‘Don’t Be Afraid To Take Risk’ on Hotel Rates

NASHVILLE, Tennessee — Hotel revenue management experts are coping with increased prices for goods and labor by adjusting strategies to balance costs, demand and profitability.

Many US hotel owners and operators are raising average daily rates as one way to relieve pressure. US hotel industry data from STR, CoStar’s hospitality analytics firm, shows record-high monthly room rates on a nominal basis for July.

Speaking during a panel at the recent Data Conference Hotel titled “Exchanging occupancy for ADR? Understanding cost and profitability,” McKibbon Hospitality Vice President of Revenue Management Jihad Lotfi said at the end of the day, operators must let the customer decide what they are willing to pay.

“None of us can decide what the customer will pay. It’s kind of like the car industry right now. You’re seeing cars being marked up $10,000-$15,000 and people are still buying them,” he said. “You don’t know what the ceiling is. I tell my team, ‘If it’s not broken, don’t fix it.’ Don’t be afraid to take a risk.”

Lotfi said if a hotel is not seeing enough pick up on the room rate, then it’s priced too high. If customers are willing to pay the rate, it is possible to charge more.

Lotfi gave the example of a 10-year old TownePlace Suites in a market that had never sold a room for more than $600. A new revenue manager came in and priced rooms at $1,500 before a college football game, and the hotel ended up selling a handful of rooms at that price.

“Again, you never know until you try,” he said.

Alex Cisneros, senior vice president of revenue generation at Red Roof, said franchisees have become more open to new strategies today, compared to previous recessions.

“We have been focusing quite a bit on which hotels have operating challenges, which hotels aren’t recovering as fast in the economy segment of the industry and where we can solve COVID-specific problems,” he said. “Some of them are related to labor, others being able to improve the distribution mix. We have been tailoring the strategies for the needs of the franchisee.”

Cisneros added that Red Roof’s franchisees for the most part are making more money with less occupancy. Red Roof is now providing more data to franchisees to educate and get them comfortable commanding higher rates.

Panelists were asked: Would you rather sell five rooms for $100 or four rooms for $120? All agreed they’d prefer the higher ADR for fewer rooms.

“For now, I would go with the higher ADR. But not all costs are equal. So, the cost of customer acquisition is something we’re paying more attention [to]. How much money did it cost you to get that customer?
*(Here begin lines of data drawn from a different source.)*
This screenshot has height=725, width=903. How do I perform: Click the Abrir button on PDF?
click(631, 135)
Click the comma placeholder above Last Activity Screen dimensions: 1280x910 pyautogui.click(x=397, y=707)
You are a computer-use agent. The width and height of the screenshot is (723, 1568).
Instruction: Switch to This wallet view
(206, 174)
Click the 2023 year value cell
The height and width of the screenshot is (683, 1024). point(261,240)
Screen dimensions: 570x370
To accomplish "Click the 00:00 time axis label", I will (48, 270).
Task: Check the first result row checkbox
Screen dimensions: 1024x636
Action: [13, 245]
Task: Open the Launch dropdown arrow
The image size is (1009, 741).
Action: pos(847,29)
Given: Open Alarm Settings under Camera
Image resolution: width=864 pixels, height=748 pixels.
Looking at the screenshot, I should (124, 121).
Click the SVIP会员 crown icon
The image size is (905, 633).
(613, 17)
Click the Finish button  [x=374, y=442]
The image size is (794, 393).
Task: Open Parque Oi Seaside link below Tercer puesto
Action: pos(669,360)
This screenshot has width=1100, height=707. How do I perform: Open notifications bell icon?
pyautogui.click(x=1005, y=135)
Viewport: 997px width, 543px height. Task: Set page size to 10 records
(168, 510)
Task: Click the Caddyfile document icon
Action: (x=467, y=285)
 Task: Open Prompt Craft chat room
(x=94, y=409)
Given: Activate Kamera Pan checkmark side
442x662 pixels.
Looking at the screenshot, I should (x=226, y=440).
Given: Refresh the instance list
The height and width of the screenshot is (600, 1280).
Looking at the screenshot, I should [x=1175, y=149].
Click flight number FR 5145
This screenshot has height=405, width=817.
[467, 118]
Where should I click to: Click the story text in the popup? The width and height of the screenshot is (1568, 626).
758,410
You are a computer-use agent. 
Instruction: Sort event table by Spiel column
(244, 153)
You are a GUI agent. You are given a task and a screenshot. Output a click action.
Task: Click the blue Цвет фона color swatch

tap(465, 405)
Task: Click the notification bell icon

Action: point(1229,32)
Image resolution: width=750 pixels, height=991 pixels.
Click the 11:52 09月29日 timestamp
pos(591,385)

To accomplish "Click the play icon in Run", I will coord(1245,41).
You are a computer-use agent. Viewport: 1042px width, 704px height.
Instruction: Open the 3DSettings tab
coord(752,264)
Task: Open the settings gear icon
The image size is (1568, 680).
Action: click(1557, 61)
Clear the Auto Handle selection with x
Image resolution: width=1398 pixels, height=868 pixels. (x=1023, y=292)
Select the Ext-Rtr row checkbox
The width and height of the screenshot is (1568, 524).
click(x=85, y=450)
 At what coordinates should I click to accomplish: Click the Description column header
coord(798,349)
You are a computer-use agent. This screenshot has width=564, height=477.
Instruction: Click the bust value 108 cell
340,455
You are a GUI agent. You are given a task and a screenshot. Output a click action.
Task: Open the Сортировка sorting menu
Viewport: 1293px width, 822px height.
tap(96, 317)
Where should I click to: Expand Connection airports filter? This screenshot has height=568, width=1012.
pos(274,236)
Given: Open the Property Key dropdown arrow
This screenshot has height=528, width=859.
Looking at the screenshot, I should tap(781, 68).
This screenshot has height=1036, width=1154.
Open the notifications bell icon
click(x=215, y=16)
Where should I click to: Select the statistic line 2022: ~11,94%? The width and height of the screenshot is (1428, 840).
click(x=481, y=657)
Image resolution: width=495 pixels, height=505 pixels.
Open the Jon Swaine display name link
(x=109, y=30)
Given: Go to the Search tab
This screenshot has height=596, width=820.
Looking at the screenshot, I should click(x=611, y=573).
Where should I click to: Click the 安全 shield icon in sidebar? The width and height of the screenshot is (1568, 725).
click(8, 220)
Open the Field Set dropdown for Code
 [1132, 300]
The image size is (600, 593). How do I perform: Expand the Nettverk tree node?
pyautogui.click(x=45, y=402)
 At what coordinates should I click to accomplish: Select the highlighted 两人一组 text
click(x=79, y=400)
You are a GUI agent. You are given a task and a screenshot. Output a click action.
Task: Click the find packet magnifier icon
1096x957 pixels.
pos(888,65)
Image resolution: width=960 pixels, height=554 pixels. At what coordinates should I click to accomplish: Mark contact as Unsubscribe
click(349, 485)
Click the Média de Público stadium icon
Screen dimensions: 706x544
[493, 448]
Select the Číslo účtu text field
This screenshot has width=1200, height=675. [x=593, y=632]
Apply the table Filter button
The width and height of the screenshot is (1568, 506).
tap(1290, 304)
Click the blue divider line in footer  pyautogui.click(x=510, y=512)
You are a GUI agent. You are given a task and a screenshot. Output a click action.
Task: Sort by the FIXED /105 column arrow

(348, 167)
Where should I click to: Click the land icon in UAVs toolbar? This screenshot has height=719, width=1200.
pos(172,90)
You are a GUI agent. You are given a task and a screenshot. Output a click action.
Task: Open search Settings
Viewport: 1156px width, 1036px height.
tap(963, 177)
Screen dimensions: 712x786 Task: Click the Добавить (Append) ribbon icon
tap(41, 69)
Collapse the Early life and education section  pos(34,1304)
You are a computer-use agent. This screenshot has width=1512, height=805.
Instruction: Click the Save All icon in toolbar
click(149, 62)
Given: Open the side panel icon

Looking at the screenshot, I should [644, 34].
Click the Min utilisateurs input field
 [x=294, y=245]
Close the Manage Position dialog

Sometimes that third-party booking may be more efficient,” Cisneros said.

“For me, it’s four for $120,” Lotfi said. “I think one of the positives from COVID and what we’ve seen is selling a higher ADR … there’s a lot of benefits.”

Cisneros added that it’s been a process to get all stakeholders — revenue managers, operations, franchisees — to shift focus from revenue to profit.

“Not everybody has the financial background to be able to educate the franchisee,” he said. “At a high level, our franchisees are sophisticated enough to understand what’s the sweet spot [and] at what point [do they] need to bring somebody in to clean the extra rooms.”

Tess McGoldrick, vice president of travel and hospitality at software company Revenue Analytics, said as the data changes, plans must be revisited. She said she helps her hotel clients think about which data points are most important for each individual property.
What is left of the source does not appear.